(Beginning of INFORMATION PROVIDED)

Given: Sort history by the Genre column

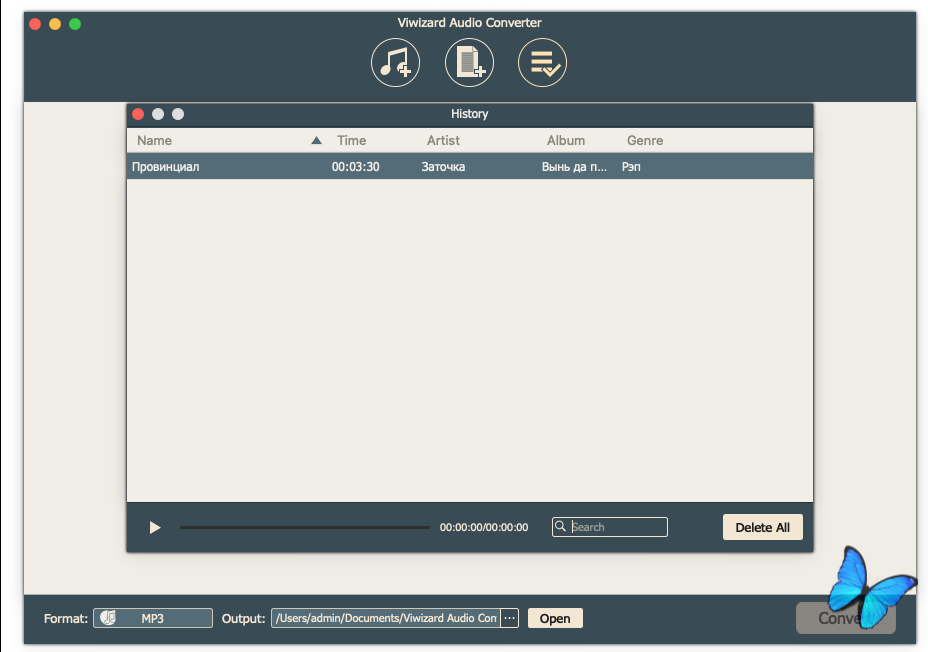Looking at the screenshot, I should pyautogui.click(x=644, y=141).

(End of INFORMATION PROVIDED)
(Beginning of INFORMATION PROVIDED)

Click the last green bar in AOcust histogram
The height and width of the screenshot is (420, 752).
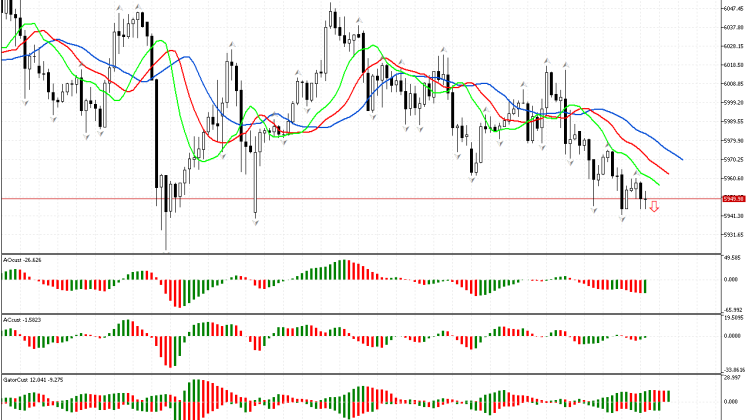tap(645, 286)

(End of INFORMATION PROVIDED)
(Beginning of INFORMATION PROVIDED)

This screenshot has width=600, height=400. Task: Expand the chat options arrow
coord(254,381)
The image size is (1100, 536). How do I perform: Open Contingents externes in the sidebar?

(End of INFORMATION PROVIDED)

PROBLEM: What you return must be the lines above that run from the line with "This screenshot has" to the line with "The image size", inclusive, each copied exactly.

TASK ANSWER:
This screenshot has width=600, height=400. Task: Expand the chat options arrow
coord(254,381)
The image size is (1100, 536). How do I perform: Open Contingents externes in the sidebar?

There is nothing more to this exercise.